- #1
AndreaTechGirl
- 6
- 0
Work done by a friction force, block moving up a ramp--question
100kg block moves up on a rough surface, at an incline of 30 degrees, a constant force P=800 N is applied horizontally moving the block a distance of 3 M up the ramp in a time interval of 2 seconds, v1=0.8 m/s, v2=2.2 m/s, what is the work done by the friction force
d-displacement, W-work, F-force, m-mass, g-gravity, v1-initial velocity, v2-terminal velocity
eq1) W=F*cos(30)*d
eq2) F(friction)=(coefficient of kinetic friction)*mg
eq3) W(friction)=F(friction)*d*cos(theta)
eq4) 1/2m(v2)^2-1/2m(v1)^2=F(friction)*d*cos(theta)
Change in KE of the 8block is equal to the work done on block by friction force so, plugging in for eq4 i get 210, it should be negative because its in the opposite direction-right? Is my set up correct? Thanks for your time!
Homework Statement
100kg block moves up on a rough surface, at an incline of 30 degrees, a constant force P=800 N is applied horizontally moving the block a distance of 3 M up the ramp in a time interval of 2 seconds, v1=0.8 m/s, v2=2.2 m/s, what is the work done by the friction force
Homework Equations
d-displacement, W-work, F-force, m-mass, g-gravity, v1-initial velocity, v2-terminal velocity
eq1) W=F*cos(30)*d
eq2) F(friction)=(coefficient of kinetic friction)*mg
eq3) W(friction)=F(friction)*d*cos(theta)
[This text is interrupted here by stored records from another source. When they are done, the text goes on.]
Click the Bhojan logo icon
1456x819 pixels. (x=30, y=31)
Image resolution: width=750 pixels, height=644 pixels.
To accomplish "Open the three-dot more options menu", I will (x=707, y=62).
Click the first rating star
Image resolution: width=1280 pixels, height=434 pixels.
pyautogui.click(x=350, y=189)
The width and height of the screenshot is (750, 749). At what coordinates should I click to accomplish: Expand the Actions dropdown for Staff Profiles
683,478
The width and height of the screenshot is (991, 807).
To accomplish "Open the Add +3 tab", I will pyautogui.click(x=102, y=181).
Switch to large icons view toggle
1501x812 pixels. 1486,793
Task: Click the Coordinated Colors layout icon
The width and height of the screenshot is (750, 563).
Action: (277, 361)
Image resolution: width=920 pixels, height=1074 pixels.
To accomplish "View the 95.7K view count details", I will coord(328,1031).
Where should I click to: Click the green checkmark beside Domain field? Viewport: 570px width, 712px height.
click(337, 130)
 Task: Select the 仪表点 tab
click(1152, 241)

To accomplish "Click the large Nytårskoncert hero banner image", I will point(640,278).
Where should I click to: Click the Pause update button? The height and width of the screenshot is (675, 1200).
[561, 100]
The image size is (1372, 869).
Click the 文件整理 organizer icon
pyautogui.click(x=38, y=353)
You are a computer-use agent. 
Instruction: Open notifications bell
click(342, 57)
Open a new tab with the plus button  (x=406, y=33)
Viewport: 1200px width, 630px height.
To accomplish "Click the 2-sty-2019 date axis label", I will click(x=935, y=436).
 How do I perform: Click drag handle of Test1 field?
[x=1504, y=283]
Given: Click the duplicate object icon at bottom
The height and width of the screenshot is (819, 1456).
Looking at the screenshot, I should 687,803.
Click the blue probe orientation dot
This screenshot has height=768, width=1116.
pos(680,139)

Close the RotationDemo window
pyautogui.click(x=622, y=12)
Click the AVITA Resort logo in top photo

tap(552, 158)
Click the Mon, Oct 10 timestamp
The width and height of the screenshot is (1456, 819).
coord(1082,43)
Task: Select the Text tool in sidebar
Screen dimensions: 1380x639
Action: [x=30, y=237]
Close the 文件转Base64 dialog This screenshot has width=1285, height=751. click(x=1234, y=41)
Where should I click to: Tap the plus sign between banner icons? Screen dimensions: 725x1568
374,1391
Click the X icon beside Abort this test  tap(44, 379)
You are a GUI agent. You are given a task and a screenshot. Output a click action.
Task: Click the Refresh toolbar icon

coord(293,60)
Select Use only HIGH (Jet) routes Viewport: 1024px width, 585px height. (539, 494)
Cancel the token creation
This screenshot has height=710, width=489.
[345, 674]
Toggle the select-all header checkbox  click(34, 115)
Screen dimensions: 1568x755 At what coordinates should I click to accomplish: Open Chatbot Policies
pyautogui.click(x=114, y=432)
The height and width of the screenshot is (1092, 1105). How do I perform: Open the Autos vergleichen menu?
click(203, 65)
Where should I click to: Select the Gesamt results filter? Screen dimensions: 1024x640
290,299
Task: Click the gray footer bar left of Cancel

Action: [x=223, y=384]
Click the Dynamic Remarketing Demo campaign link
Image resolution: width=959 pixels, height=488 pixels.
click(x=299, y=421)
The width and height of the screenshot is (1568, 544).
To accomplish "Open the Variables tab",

eq4) 1/2m(v2)^2-1/2m(v1)^2=F(friction)*d*cos(theta)
The Attempt at a Solution
Change in KE of the 8block is equal to the work done on block by friction force so, plugging in for eq4 i get 210, it should be negative because its in the opposite direction-right? Is my set up correct? Thanks for your time!